Data records
---+---
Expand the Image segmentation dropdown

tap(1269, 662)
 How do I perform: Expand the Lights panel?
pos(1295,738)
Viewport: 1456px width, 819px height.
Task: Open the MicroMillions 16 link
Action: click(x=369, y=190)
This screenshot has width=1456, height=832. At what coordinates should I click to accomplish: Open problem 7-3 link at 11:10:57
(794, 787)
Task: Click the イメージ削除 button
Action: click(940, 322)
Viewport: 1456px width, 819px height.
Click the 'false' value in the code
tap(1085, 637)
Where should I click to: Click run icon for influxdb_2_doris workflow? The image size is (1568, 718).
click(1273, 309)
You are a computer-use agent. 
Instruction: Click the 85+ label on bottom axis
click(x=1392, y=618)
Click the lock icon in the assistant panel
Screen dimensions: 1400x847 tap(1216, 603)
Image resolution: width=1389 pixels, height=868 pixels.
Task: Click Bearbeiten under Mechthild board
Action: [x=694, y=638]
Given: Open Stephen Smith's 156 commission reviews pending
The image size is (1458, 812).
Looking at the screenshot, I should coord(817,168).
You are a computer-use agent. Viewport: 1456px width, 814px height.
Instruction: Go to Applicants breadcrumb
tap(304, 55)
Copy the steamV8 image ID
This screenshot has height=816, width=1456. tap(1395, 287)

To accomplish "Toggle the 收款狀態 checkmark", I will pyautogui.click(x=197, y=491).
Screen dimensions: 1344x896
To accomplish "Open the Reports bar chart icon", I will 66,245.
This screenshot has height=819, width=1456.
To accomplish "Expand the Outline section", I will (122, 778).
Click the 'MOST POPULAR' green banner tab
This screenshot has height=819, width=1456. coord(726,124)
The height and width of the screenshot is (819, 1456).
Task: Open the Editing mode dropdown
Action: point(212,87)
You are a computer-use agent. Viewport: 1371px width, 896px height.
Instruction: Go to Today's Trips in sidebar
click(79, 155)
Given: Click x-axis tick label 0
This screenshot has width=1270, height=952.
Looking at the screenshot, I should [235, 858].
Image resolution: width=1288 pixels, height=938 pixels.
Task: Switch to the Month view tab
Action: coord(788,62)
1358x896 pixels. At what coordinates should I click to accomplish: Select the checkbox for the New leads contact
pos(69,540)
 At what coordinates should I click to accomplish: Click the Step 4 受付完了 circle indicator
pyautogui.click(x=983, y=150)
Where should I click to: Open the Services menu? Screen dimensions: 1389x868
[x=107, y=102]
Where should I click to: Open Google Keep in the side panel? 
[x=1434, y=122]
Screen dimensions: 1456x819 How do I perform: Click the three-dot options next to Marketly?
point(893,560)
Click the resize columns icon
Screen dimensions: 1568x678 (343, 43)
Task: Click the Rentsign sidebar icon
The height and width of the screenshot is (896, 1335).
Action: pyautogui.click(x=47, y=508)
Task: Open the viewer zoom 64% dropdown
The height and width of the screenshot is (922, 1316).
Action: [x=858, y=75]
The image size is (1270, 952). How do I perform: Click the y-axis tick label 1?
---+---
### Task to carry out:
However many lines the data holds, return each one exactly.

### Task answer:
Expand the Image segmentation dropdown

tap(1269, 662)
 How do I perform: Expand the Lights panel?
pos(1295,738)
Viewport: 1456px width, 819px height.
Task: Open the MicroMillions 16 link
Action: click(x=369, y=190)
This screenshot has width=1456, height=832. At what coordinates should I click to accomplish: Open problem 7-3 link at 11:10:57
(794, 787)
Task: Click the イメージ削除 button
Action: click(940, 322)
Viewport: 1456px width, 819px height.
Click the 'false' value in the code
tap(1085, 637)
Where should I click to: Click run icon for influxdb_2_doris workflow? The image size is (1568, 718).
click(1273, 309)
You are a computer-use agent. 
Instruction: Click the 85+ label on bottom axis
click(x=1392, y=618)
Click the lock icon in the assistant panel
Screen dimensions: 1400x847 tap(1216, 603)
Image resolution: width=1389 pixels, height=868 pixels.
Task: Click Bearbeiten under Mechthild board
Action: [x=694, y=638]
Given: Open Stephen Smith's 156 commission reviews pending
The image size is (1458, 812).
Looking at the screenshot, I should coord(817,168).
You are a computer-use agent. Viewport: 1456px width, 814px height.
Instruction: Go to Applicants breadcrumb
tap(304, 55)
Copy the steamV8 image ID
This screenshot has height=816, width=1456. tap(1395, 287)

To accomplish "Toggle the 收款狀態 checkmark", I will pyautogui.click(x=197, y=491).
Screen dimensions: 1344x896
To accomplish "Open the Reports bar chart icon", I will 66,245.
This screenshot has height=819, width=1456.
To accomplish "Expand the Outline section", I will (122, 778).
Click the 'MOST POPULAR' green banner tab
This screenshot has height=819, width=1456. coord(726,124)
The height and width of the screenshot is (819, 1456).
Task: Open the Editing mode dropdown
Action: point(212,87)
You are a computer-use agent. Viewport: 1371px width, 896px height.
Instruction: Go to Today's Trips in sidebar
click(79, 155)
Given: Click x-axis tick label 0
This screenshot has width=1270, height=952.
Looking at the screenshot, I should [235, 858].
Image resolution: width=1288 pixels, height=938 pixels.
Task: Switch to the Month view tab
Action: coord(788,62)
1358x896 pixels. At what coordinates should I click to accomplish: Select the checkbox for the New leads contact
pos(69,540)
 At what coordinates should I click to accomplish: Click the Step 4 受付完了 circle indicator
pyautogui.click(x=983, y=150)
Where should I click to: Open the Services menu? Screen dimensions: 1389x868
[x=107, y=102]
Where should I click to: Open Google Keep in the side panel? 
[x=1434, y=122]
Screen dimensions: 1456x819 How do I perform: Click the three-dot options next to Marketly?
point(893,560)
Click the resize columns icon
Screen dimensions: 1568x678 (343, 43)
Task: Click the Rentsign sidebar icon
The height and width of the screenshot is (896, 1335).
Action: pyautogui.click(x=47, y=508)
Task: Open the viewer zoom 64% dropdown
The height and width of the screenshot is (922, 1316).
Action: [x=858, y=75]
The image size is (1270, 952). How do I perform: Click the y-axis tick label 1?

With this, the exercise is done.